Low cost

Being a company that offers a low price (the price tag to the customer) is rather easy—at least for a short while. You can drop your prices to very low levels anytime you’d like. If you do it to clear out slow-moving merchandise, you might call it a clearance sale. If you try to do this indefinitely, it might be financial suicide. The real trick of a low-cost company, then, is to offer low prices indefinitely, still make a profit, and keep doing it over and over again, day after day. To do this, you must first obtain your own products or services at low cost (the price tag to you).

People frequently think of Wal-Mart or Costco as low-cost companies. And indeed they are—they have enormous purchasing power, which they use to negotiate low-cost products from their suppliers (whether these firms can consistently and profitably offer low-cost products to Wal-Mart is another story).

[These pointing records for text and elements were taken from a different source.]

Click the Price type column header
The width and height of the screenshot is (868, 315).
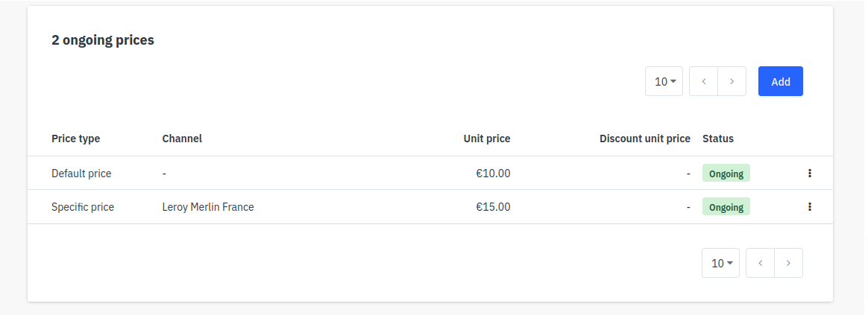76,139
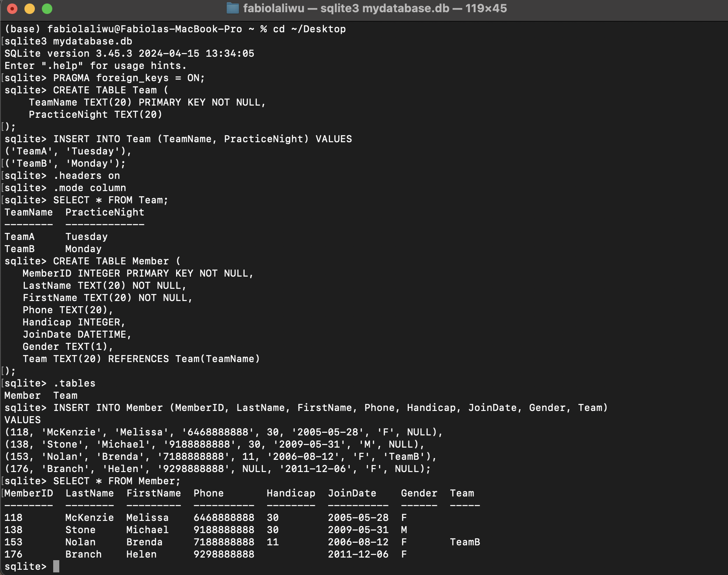The width and height of the screenshot is (728, 575).
Task: Click the 'CREATE TABLE Team (' statement
Action: [x=110, y=90]
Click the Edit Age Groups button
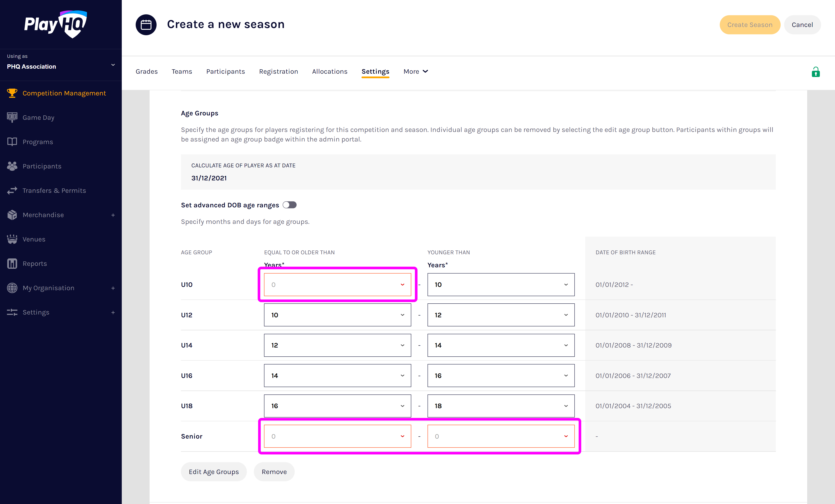The width and height of the screenshot is (835, 504). [213, 472]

Low cost firms have a few things in common. We’ve already seen one of them: large purchasing power, which is needed to obtain products from suppliers at consistently low costs. A small firm, lacking such purchasing power, typically cannot obtain goods at these low costs.

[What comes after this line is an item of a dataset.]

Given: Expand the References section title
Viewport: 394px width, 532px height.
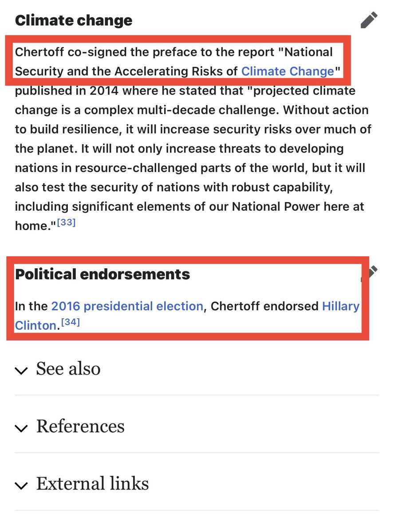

Here are some other common characteristics of low-cost firms:

- Operations are standardized (avoiding expensive customized activities).

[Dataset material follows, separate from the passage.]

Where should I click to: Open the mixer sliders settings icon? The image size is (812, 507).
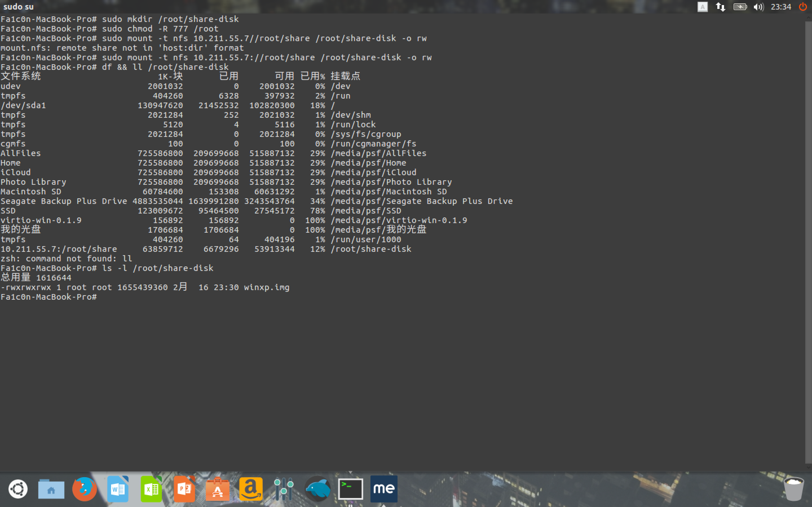click(x=284, y=489)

- Operations are focused on avoiding errors (errors cost money).

- Operations are measured and managed carefully (to increase efficiency).

- Management is strongly centralized (to maintain consistency).

- Products/services are aimed at the mass market (most of the customers are here).

- Employees have very clear jobs, goals, and boundaries (to maintain control).

The irony here is that lowering prices is easy, while making a profit is not. Company owners and managers very frequently lower their prices when seeking to grow their firms, and this often works. They get more sales. The difficult thing to do is to get more sales and still make a profit.

For example, it is virtually impossible for a relatively small firm to acquire the purchasing power of a very large firm. (Joining a co-op or buying group may help reduce costs, although the costs generally are the same for all similar-size co-op members.) Thus, the costs incurred by the small firm will make it more difficult for the firm to make a profit, relative to a large firm, if the small firm tries to sell its goods at the same price.

Additionally, it requires significant dedication and focus to create the processes, discipline, and culture to drive down costs relentlessly. In fact, virtually every dimension of the firm must reflect this generic low-cost strategy if it is to be successful.

The centralized management team must standardize operations to drive down day-to-day costs and avoid errors that add to costs. They must closely manage the employees to ensure that they do exactly what is expected, and they must constantly measure and manage the details of the operations to gain incremental improvements through time. They also must choose the firm’s customers carefully, focusing on those who are not highly demanding, but rather are happy with the firm’s existing offerings (no custom stuff).

This low-cost firm is, overall, a very tightly and centrally managed operation, with the people to match the culture. Like the Olympic high jump, not everyone can do it. But we know that some can, and we know that they can become very successful.